Since rejoining Facebook, I have been attempting to join my High School Class Group. Yes, that same group who received me so well at the Thorndale Inn. In fact it was the first thing I did when I rejoined Facebook. I went looking for my high school class group. My classmates and I are all around 65 years old; that endangered species in the middle of a plague. I thought, if there ever was a time to bury the hatchet, to be adults, genuine and authentic, to reflect upon all we have gained, all we have lost, what might have been etc. etc....this might be the last opportunity.

My class group is a private group so I had to request to join. Over of a period of about a month, I tried to join the group three times. As I said I was very sincere about bonding with these folks. The first time I tried to join I received no response but I waited. You know, like checking your checking account for your Covid-19 money to come. I withdrew my request. I waited then I tried a second time. No response. It was at this point I felt like little Chava, Tevye's youngest daughter, in Fiddler on the Roof --- I was being shunned. Would they ever bend for me a little bit? I withdrew the request and waited then tried a third time. No response. 

Then today, I received a message. My soul jumped with joy. The door is open. Was I being anointed? Then, I read it:

Hi, Rich- there seems to be some confusion, maybe only in my mind, about you. You have another profile which I used to mes sage you a couple of years ago, but never heard back from you. Did you graduate with us? If so, I’ll be happy to add you to our group! This virus stuff has put us behind the eight ball as far as birthday party planning and we haven’t begun to plan for the re union next year, but hopefully soon!

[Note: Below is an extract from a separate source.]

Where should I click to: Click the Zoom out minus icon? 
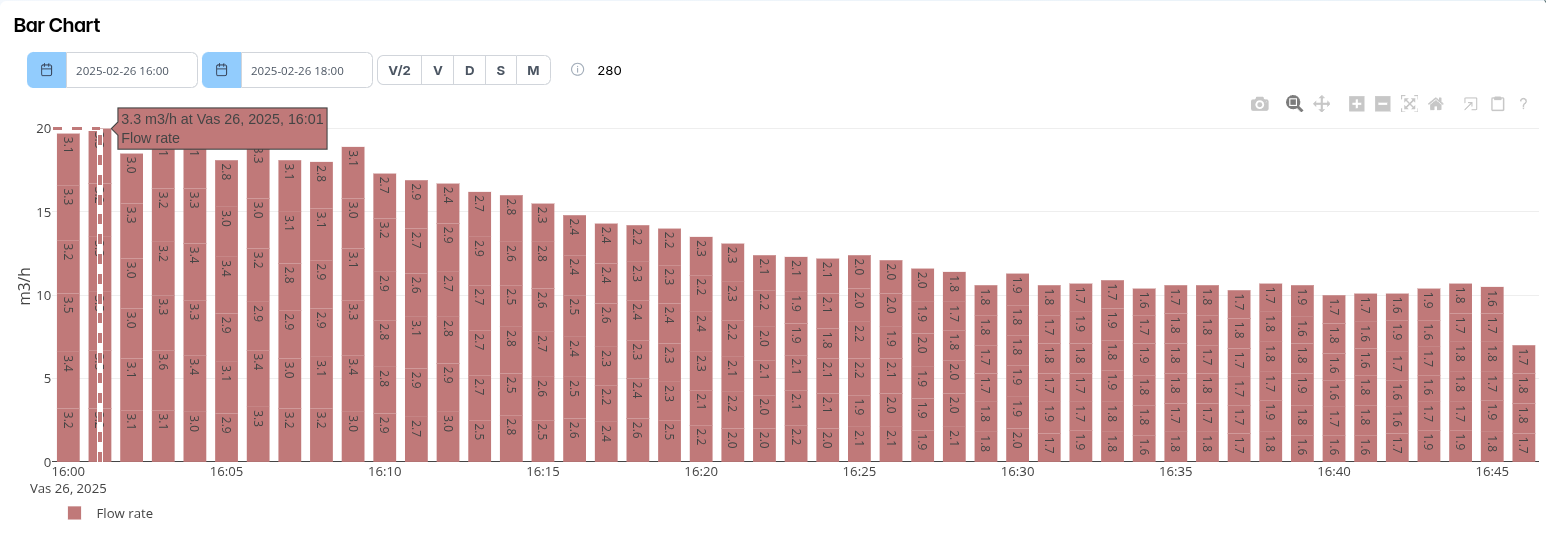tap(1382, 104)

Before I posted this essay, I phoned my sister to get her response to the situation. She said that social media can be very cruel. She said that the person who sent you the FB message probably has her yearbook right next to her. There is no excuse for her not looking up your name in the yearbook before asking if you graduated “with us.” She advised me not to respond; but that if it made me feel better, I should post this response to my blog as a sort of essay. She said the essay is very good. So that is what I did.

I would like to ask this person who by the way, I know, a couple of questions. I won't mention her name because I'm not into embarrassing people like she is: “There seems to be some confusion about you.” and “Did you graduate with us?”

1. How many Richard Becks are there in our class?
2. Do you remember I spoke with you personally at the after party at the Thorndale Inn about why we couldn't attend the Moose?
3. What the hell are you talking about? Birthday parties?

Last, I know Richard Beck wasn't a popular guy in high school but he was very well known, in fact, unforgettable if you met him; he was outspoken; he had a kind of bravado that's called Short Person's Syndrome. 




You have met him before but most importantly...here he is now. He has given you 1805 words. You are documented in history. You are forever part of this writer's portfolio. I don't think anybody in our senior class has ever given you so much. You have made your contribution to the social narrative of postmodern, plague infested America. You've just met Richard Beck again. Still confused?




2 comments:

Richard Theodore Beck said...

A friend brought this to my attention. I had forgotten all about it. I reread it. Here's my critique three years later: It's pretty good for the genre of a confessional rant; an example of unfettered self-absorption.

Richard Theodore Beck said...

If I were to rewrite the essay I would add; on my 50th High School Reunion... I don't want to drink with people who haven't graduated from high school yet.